As the old adage goes necessity is the mother of trouble, oh sorry I meant invention or something like that. I had the immediate need to have wiki in our landscape. Here is why. Besides being a consultant constantly on the road, I also manage our solution center for my employer. We have quite a few systems setup as demo systems for consulting presentations. It was getting difficult to manage documentation about the systems and the applications we have installed on these systems. In my opinion wiki was best remedy for my woes. Now any one doing any thing with the systems or application inside the solution center can document it right there.
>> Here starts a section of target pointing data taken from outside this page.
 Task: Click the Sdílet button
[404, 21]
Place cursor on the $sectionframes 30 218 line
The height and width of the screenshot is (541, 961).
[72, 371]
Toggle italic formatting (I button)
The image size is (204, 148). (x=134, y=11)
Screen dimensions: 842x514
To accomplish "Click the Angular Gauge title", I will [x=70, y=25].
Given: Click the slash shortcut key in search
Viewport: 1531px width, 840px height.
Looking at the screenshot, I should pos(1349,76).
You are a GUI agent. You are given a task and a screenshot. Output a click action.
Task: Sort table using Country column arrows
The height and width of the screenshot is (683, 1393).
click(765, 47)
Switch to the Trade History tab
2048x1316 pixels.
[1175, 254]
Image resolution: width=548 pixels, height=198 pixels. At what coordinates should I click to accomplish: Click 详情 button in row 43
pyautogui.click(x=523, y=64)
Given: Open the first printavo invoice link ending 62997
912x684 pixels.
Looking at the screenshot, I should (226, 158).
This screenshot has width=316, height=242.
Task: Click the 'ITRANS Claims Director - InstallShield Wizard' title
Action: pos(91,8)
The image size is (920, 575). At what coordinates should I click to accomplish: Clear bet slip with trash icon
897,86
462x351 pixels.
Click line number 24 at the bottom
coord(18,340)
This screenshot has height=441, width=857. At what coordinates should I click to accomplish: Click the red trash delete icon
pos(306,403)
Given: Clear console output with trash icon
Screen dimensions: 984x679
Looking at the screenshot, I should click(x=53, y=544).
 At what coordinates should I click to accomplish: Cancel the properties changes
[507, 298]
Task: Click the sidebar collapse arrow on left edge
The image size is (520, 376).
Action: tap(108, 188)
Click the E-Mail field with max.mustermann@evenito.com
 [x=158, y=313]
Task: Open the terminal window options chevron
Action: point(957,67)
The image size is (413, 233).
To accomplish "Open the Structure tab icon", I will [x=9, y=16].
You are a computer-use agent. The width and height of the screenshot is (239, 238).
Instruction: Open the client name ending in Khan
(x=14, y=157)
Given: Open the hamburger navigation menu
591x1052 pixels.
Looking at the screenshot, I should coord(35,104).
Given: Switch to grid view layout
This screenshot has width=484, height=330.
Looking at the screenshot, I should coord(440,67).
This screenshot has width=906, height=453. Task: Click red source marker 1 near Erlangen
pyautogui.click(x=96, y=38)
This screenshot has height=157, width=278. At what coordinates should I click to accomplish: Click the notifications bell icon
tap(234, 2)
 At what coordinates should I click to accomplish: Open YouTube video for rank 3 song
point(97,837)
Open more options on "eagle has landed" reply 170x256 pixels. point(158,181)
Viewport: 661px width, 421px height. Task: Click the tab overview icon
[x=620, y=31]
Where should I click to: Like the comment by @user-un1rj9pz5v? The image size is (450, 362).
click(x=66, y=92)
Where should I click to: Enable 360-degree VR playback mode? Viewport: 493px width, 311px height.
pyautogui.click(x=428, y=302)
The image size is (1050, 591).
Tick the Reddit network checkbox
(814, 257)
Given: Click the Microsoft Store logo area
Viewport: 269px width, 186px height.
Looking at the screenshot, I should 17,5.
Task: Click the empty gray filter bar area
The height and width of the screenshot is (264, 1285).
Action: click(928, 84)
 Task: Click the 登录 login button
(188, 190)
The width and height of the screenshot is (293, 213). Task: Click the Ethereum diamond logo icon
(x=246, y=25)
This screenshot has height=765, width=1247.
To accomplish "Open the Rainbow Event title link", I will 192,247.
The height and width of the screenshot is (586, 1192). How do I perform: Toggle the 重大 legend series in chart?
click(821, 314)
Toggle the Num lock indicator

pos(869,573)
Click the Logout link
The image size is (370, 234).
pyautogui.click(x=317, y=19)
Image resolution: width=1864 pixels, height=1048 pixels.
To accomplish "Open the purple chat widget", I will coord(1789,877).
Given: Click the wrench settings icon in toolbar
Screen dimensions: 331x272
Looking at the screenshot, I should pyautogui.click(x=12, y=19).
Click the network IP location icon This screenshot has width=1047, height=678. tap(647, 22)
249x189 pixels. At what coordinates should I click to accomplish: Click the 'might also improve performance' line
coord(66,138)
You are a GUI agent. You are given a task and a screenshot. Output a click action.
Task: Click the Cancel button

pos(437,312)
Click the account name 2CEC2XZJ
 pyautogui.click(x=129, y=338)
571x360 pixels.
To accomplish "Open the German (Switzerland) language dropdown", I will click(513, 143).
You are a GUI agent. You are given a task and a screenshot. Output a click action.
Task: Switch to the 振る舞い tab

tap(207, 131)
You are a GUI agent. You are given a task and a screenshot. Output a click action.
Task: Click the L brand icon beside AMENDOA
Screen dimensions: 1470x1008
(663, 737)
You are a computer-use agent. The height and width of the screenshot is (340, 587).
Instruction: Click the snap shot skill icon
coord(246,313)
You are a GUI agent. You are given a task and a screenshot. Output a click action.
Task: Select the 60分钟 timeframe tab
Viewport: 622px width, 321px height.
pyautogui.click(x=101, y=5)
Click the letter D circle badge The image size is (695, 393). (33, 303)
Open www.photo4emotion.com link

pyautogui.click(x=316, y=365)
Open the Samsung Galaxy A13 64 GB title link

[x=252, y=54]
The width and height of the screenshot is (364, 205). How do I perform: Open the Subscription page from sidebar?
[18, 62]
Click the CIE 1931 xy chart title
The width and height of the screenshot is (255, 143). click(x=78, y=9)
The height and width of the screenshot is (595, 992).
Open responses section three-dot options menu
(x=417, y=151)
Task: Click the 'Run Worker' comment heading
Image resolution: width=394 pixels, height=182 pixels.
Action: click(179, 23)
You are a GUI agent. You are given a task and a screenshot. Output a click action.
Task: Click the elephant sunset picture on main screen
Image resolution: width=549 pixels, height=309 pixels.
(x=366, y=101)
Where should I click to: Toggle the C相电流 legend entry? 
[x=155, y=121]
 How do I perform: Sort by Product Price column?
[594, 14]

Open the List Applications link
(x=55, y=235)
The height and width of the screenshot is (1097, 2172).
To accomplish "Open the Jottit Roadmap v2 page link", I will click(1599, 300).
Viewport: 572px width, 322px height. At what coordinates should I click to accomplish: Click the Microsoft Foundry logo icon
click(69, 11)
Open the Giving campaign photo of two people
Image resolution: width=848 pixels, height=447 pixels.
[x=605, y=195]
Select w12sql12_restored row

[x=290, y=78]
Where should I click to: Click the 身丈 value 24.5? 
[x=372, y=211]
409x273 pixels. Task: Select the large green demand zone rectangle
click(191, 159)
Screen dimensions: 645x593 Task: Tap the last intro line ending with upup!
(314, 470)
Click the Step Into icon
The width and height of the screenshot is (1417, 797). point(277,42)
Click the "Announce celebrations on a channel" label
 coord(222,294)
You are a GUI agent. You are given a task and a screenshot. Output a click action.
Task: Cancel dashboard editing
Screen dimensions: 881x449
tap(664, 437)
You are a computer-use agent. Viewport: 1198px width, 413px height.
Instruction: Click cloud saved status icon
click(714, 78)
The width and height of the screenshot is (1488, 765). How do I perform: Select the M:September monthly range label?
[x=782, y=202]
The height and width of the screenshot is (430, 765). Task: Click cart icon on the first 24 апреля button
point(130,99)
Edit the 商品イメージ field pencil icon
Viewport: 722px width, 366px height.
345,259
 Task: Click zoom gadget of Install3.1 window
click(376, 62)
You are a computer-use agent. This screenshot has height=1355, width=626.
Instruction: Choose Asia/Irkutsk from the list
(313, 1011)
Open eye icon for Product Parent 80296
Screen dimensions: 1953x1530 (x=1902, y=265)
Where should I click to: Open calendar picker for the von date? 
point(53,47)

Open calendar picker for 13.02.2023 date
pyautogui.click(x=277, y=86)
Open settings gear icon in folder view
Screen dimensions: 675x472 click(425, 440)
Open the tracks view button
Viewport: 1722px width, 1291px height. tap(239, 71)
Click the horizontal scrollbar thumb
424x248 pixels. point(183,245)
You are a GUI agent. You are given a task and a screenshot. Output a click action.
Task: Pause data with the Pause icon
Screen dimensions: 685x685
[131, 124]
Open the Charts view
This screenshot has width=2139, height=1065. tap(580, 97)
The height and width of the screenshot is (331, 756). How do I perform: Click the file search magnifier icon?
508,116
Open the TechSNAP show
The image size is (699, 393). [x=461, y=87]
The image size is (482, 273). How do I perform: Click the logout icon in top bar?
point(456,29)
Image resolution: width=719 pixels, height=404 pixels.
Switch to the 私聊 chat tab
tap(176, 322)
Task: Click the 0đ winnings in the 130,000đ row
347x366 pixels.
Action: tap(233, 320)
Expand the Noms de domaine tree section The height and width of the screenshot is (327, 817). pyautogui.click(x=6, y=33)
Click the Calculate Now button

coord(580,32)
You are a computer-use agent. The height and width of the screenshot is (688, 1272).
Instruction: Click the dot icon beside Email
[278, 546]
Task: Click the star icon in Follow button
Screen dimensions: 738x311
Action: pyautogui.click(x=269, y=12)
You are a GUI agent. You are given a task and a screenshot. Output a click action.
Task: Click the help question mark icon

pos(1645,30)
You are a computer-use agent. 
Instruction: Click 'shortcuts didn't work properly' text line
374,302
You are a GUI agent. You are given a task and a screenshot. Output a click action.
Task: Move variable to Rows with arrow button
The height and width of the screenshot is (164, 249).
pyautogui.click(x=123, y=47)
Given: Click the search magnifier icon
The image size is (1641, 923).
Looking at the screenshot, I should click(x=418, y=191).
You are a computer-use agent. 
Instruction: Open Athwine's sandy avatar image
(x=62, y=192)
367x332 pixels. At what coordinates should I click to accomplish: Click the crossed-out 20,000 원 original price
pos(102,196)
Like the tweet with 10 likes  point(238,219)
No more searching the emails. Having implemented PHP based wikis I thought of installing Mediawiki first. It is not at all difficult to integrate LAMP based wikis with portal.  But that won’t be fun right. I mean here I have the power of SAP’s Netweaver platform waiting to be unleashed and I am going ahead and putting another stack in the mix which no doubt has to be managed as well. So what do you do? Naturally hunt for a J2EE based wiki which can be deployed easily on WebAS.


In my hunt for a suitable wiki there were couple of things that I was looking for – it should be


  • easy to use,
  • provision of templates,
  • attachments
  • security.


But the prime requirement for me was it should NOT be database driven. A database driven wiki would have required more time to port. So SnipSnap , XWiki all were out of picture. I settled on JSPWiki which also holds the distinction for being the oldest among Java wikis.


JSPWiki provides a .war or web archive file to be deployed in the J2EE engine. The task was to deploy this JSPWiki.war file on to WebAS. Before deployment some customizations have to be preformed. I chose to do it the dirty way. So I appended the .zip extension to the .war file. Extracted the jspwiki.properties out of the archive. Made the necessary customizations essentially pointed to the directories which will act as the file and attachment store for wiki. REMEMBER for windows if you are considering making D:wiki as your file store you have to specify it as 😧
wiki. You can also specify the template over here but we will come to that later as I want to show another place for modifying jspwiki.properties file. After modifying this properties file I repackaged it and renamed the file back to .war.

Since most of the deployments these days occur thru SDM I started with that. But failed on my very first attempt. No need to worry. There is another nice tool that SAP provides with  WebAS called Deployment Tool. In short open the deployment tool, create a new project, add the .war file to this project, create a .ear file, connect to j2ee engine, deploy the .ear file. For more info on how to perform all these tasks please read my Running EP5.0 SP5 PDK on SAP J2EE 6.20 on porting PDK 5.0 from Tomcat to J2EE. Once deployed you can hit the wiki at the following URL


http://hostname:port/JSPWiki


If you have worked with J2EE engine for some time you would know that where is this application is deployed, during the deployment phase .ear file expanded and copied at place in the engine. Here is my path, let us call it WEB-INF.


Once the above changes are done we have to restart the JSPWiki application to reflect these changes. How do you do that? One very easy and brute force method is to restart the J2EE engine. But that would be like using a gun to kill a fly. A better way is to launch Visual Admin, expand server node, services, Deploy service, and select the Wiki application node. From here you can stop and start wiki application using the buttons given on the right hand side.


Here is a screen shot for your viewing pleasure.




It shouldn’t be too difficult from here to integrate this wiki with the portal using a URL based iView. I wanted to integrate the security features provided by WebAS with JSPWiki Application but that for some other time. I hope this weblog was useful for you. Besides migrating an open source J2EE based wiki to WebAS we learnt about using Deployment tool to create .ear files and deploying them, modifying properties file of these applications and restarting these applications from Visual Admin.